=== Begin Enclosure ===
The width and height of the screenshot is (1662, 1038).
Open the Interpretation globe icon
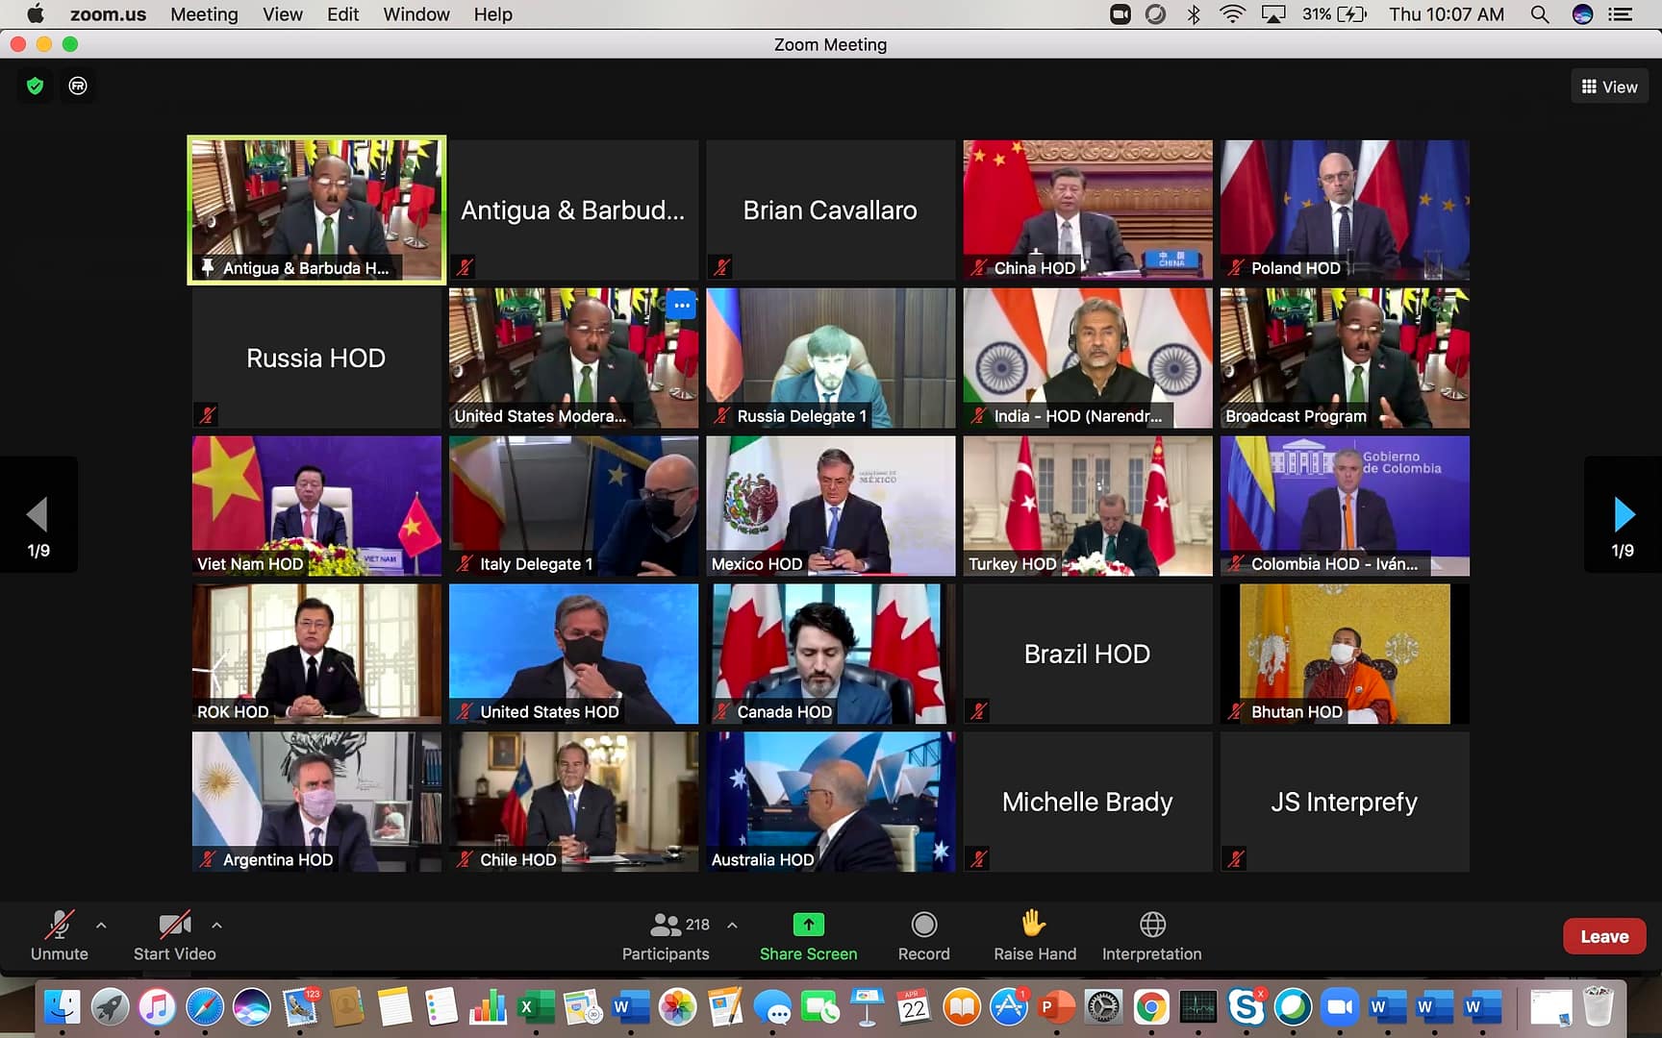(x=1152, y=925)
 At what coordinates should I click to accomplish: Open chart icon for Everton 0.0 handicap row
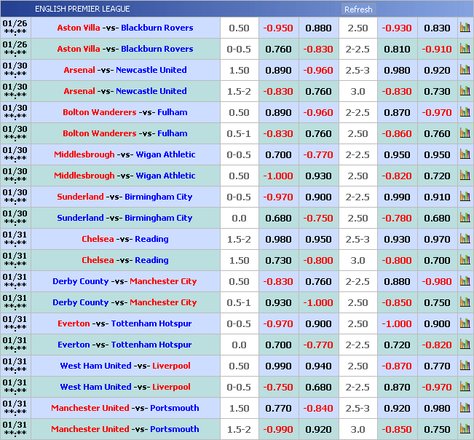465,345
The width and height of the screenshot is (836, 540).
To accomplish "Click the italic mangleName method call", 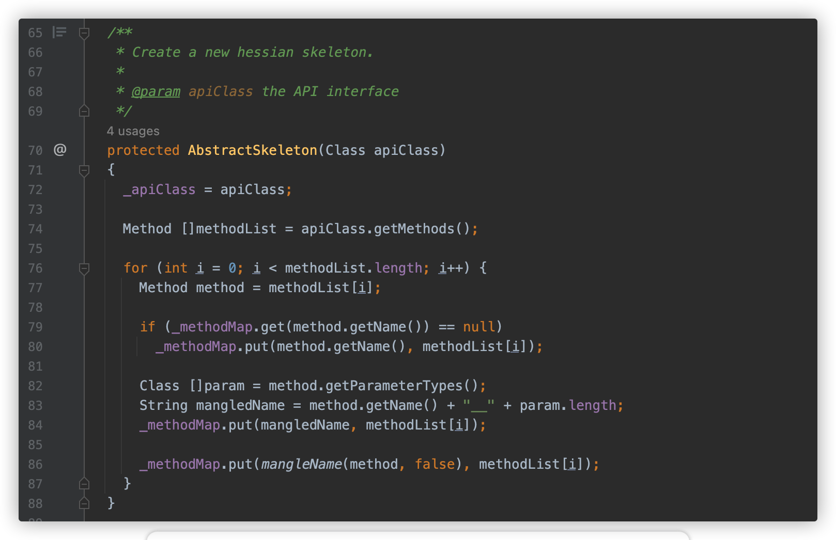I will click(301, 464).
=== End Enclosure ===
_Work instruction_: From the data, list each line in which the string "height" appears.

_Exercise response_:
The width and height of the screenshot is (1662, 1038).
The width and height of the screenshot is (836, 540).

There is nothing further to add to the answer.